PROBLEMS TO WORK ON
(a) In the forum thread about saving curl output as UTF-8, what is the default encoding of the Out-File cmdlet in Windows PowerShell?
(b) Continue the forum thread about saving curl output as UTF-8 from where it stops.

##### EXCERPTED PASSAGE

Getting UTF-8 JSON file instead of UTF-16 LE BOM using batch script curl

324 views Asked by At

I have a batch script which does a curl command using:

powershell -Command "curl.exe -k -S -X GET -H 'Version: 16.0' -H 'Accept: application/json' 'https://IntendedURL' > result.json".

I am then using the result.json as an input file to another program.

The issue I am facing is that running the batch script results in a result.json file with format UTF-16 LE BOM. With UTF-16 LE BOM format, the .json file cannot even be opened and observed directly using a normal browser. It has exception of "SyntaxError: JSON.parse: unexpected character at line 1 column 1 of the JSON data".

I did some searching around and the answer that came back is that curl should not result in BOM encoding being saved. Nonetheless, I ended up with result.json which is with BOM encoding. If there is something that can be done to the batch script to make it output without BOM, help is appreciated.

For the second part of my issue, I can manually copy the content of result.json and save it in a new text document and specifically choose UTF-8 format. I searched around as well and found a bit of a solution like here: Batch script remove BOM () from file , but the solution script to remove the BOM seems rather complicated.

Thus, any help to remove the BOM encoding without resorting to manually copying the content and saving it in the specific desired format is appreciated as well.

Best regards, cyborg1234

1

There are 1 answers

2
mklement0 On

Note:

  • See the bottom section for a way to avoid the problem by calling curl.exe directly from your batch file.

In PowerShell, > is (in effect) an alias of the Out-File cmdlet, whose default in Windows PowerShell is UTF-16LE (in PowerShell (Core) 7+, it is now the more sensible (BOM-less) UTF-8, across all cmdlets).

You have two options (spoiler alert: choose the 2nd):

  • In principle, you can use Out-File explicitly (or preferably, with text input, Set-Content), in which case you can use its -Encoding parameter to control the output character encoding. However:

    • In Windows PowerShell -Encoding UTF8 invariably creates a UTF-8 file with a BOM. Short of using .NET APIs directly, the only way to create BOM-less UTF-8 files in Windows PowerShell is to use New-Item - see this answer.

##########
##### DATA RECORDS

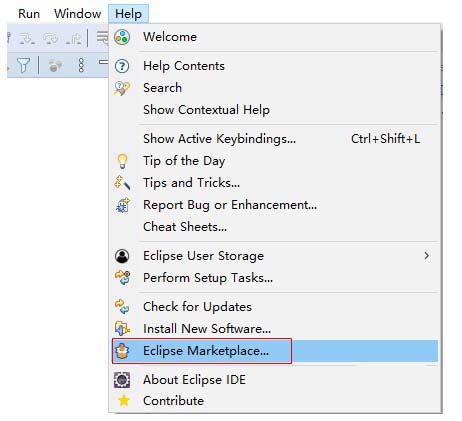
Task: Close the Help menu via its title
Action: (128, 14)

##########
##### DATA RECORDS

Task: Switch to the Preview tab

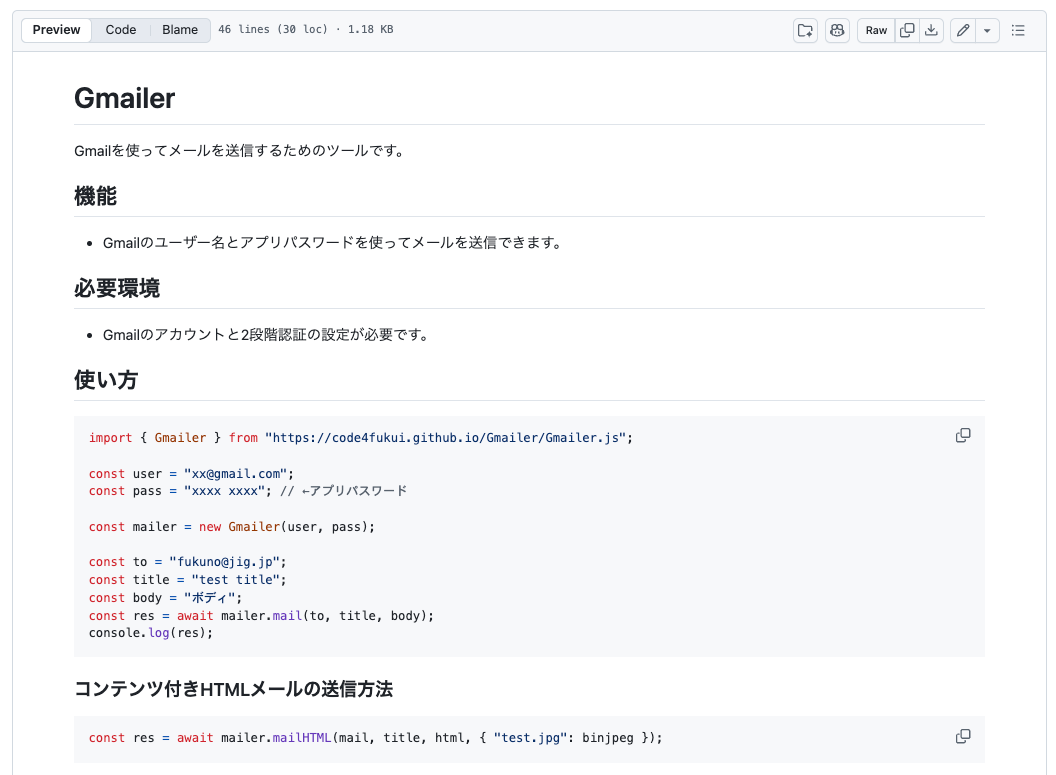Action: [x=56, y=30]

##########

RESULTS OF THE TASKS
(a) UTF-16LE

(b)
    • Even clearing that hurdle is typically not enough, and the following also affects PowerShell (Core) up to v7.3.x (but is no longer a problem in v7.4+ - see this answer):

      • When PowerShell captures output from external programs it currently invariably decodes them into .NET strings first - even when redirecting to a file - using the character encoding stored in [Console]::OutputEncoding, and then re-encodes on output, based on the specified or default character encoding of the cmdlet used.

      • If that encoding doesn't match the character encoding of what curl.exe outputs, the output will be misinterpreted - and given that [Console]::OutputEncoding defaults to the legacy system locale's OEM code page, misinterpretation will occur if the output is UTF-8-encoded, so - unless you've explicitly configured your system to use UTF-8 system-wide (see this answer) - you'll need to (temporarily) set [Console]::OutputEncoding = [Text.UTF8Encoding]::new() before the curl.exe call.

  • Preferably, let curl.exe itself write the output file, i.e. replace > result.json with -o result.json: this will save the output as-is to the target file.


Taking a step back:

  • You can make your curl.exe call directly from your batch file, which avoids the character-encoding problems.

  • cmd.exe's > operator, unlike PowerShell's is a raw byte conduit, so no data corruption should occur - that said, you're free to use -o result.json instead.

  • When calling from cmd.exe (a batch file), only "..." quoting is supported, so the '...' strings have been transformed into "..." ones below.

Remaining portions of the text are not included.